== Excerpt to read

Leftovers (Simplicity 4076)

So after the dress I made last post, I had a lot of odd shaped scraps of that crinkly polka-dot fabric left, and I didn’t want to toss them, so I made a blouse. Specifically Simplicity’s 4076, and spoiler; I LOVE it. I didn’t even wash it before it’s first outing.

In my usual fashion though, I couldn’t leave well enough alone and had to make a couple of changes; some fabric related, some fit related.

  • FBA (a bit trickier because of the weird shaped piece, but I probably could have made it easier on myself if I’d have done the next bullet point first.
  • I cut the weird front twisty piece in half. Partly because it fit on my weird scraps better that way, but mostly because the crinkles would have been going the wrong way on part of the bodice, and that would have driven me crazy. This is fairly well hidden in this dark, textured fabric, but doesn’t work as well on lighter fabrics.
  • I flared it at the waist, as I’ve found that shape to be much more flattering on me.
  • I shortened it in the neckline to keep it from being indecent.
  • Flutter sleeves from a different view. I like them because they fit my giant biceps better. 💪 I don’t have little twiggy arms, I have muscular (ok, and a *little* bit flabby) arms.
  • Lazy girl method of taking in the back neckline. AKA I cocked the piece on the fold a little to take out about 1/2″ at the neck. Worked like a charm.
  • Added something like 4″ to the hem. I’m about as short torsoed as they come, and this would have been nearly a crop top on me. I also “mulletized” the back a smidge, adding an extra 2″ in the center back, tapering to nothing at the sides.
  • I didn’t do this, but would next time: add notches to the part where I split the pattern pieces to make lining them up easier.

====
== Supplied information

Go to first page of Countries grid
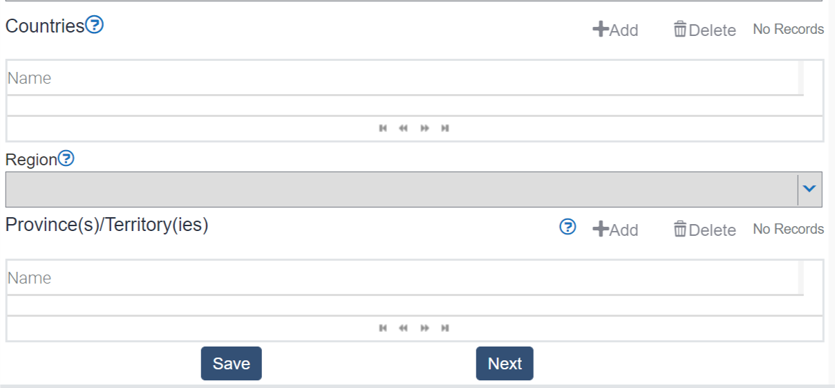The image size is (835, 388). [383, 128]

====

→ Written instruction
Summarize the blog post about the leftover-fabric blouse in two sentences.

→ Answer to this problem
The writer used odd-shaped scraps of crinkly polka-dot fabric left over from a dress to make Simplicity's 4076 blouse, which they love. Their changes included a full bust adjustment, cutting the front twisty piece in half, flaring the waist, shortening the neckline, using flutter sleeves from another view, taking in the back neckline, and lengthening the hem; next time they would add notches where the pattern pieces were split.